PROBLEMS WITH BOTTLING
can occur if the beer is splashed or oxidized, if the bottles are over or underfilled, or if the bottle caps are not properly sanitized.
The optimal fill level in a beer bottle has the liquid level about one inch below the lip of the bottle. Insufficient head space will interfere with the natural carbonation process and result in undercarbonated beer. Too much head space will permit excessive oxygen to dissolve in the beer, resulting in off flavors.
Caps should be boiled in water at least two minutes before use. This sanitizes them and softens the plastic sealing material, insuring a better closure.
Flushing bottles with CO2 gas both before filling and before capping is a technique used by some brewers, especially those with kegging systems. Flushing greatly reduces the chances of oxidation damage in bottled beer.
Beer should be stored in a dark, constant temperature environment. After the beer has primed, the colder the storage the better. Cold storage greatly increases the life of fresh beer. Beer should not be subjected to rapid or large temperature variations, heat above 70 degrees, or strong light.
PROBLEMS WITH STORING
generally result from high temperatures or rapid temperature fluctuations.

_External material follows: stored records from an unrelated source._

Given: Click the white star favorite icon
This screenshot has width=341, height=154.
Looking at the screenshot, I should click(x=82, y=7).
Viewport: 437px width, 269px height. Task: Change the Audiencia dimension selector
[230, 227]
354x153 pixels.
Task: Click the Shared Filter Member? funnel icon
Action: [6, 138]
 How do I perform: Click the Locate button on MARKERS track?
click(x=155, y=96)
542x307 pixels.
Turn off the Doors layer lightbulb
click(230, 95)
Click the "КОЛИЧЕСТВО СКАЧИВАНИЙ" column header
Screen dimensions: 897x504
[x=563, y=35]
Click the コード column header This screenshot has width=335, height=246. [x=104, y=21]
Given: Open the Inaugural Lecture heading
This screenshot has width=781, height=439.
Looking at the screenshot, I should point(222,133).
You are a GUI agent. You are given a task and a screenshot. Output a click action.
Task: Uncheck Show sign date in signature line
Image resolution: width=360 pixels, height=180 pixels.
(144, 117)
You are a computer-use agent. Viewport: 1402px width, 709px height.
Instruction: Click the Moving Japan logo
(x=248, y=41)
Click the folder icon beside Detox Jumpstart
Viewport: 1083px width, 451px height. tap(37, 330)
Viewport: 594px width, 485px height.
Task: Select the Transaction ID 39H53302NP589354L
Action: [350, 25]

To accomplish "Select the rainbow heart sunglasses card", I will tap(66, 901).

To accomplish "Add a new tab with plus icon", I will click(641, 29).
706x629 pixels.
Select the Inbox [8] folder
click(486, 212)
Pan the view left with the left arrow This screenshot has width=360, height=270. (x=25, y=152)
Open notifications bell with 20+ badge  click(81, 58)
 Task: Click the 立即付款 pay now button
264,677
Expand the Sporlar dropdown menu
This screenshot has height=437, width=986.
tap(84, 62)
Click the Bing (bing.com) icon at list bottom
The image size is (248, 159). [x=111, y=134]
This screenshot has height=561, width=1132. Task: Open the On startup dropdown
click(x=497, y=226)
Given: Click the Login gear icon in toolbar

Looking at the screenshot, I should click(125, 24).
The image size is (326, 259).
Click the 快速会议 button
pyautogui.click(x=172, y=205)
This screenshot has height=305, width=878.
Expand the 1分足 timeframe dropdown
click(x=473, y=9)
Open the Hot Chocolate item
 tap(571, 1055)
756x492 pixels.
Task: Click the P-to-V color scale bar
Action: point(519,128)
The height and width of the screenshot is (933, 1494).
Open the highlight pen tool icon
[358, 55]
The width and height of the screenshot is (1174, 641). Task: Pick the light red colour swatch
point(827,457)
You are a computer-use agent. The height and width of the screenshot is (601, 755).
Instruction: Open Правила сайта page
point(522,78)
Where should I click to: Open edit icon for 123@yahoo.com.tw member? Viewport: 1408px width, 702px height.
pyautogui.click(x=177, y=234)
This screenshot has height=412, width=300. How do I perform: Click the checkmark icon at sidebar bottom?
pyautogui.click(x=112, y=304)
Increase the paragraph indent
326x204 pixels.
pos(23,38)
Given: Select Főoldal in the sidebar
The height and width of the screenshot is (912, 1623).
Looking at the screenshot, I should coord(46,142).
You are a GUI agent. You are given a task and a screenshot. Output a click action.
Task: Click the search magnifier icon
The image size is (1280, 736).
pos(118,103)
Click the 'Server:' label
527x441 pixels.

High temperature (>70 degrees) storage will result in premature "staling", with sherrylike and oxidized tastes appearing after only a few months. Autolysis of the sediment, especially combined with any starches or proteins in the beer, will be accelerated and may turn a beer thats been perfect for months into a gusher or a bomb. Rapid temperature fluctuations accelerate the effects of high-temperature staling. Intense light (sunlight) will result in skunky flavors.
The ideal storage location for beer is a constant-temperature cellar or a refrigerator (if you cellar goes above 70 degrees in the summer).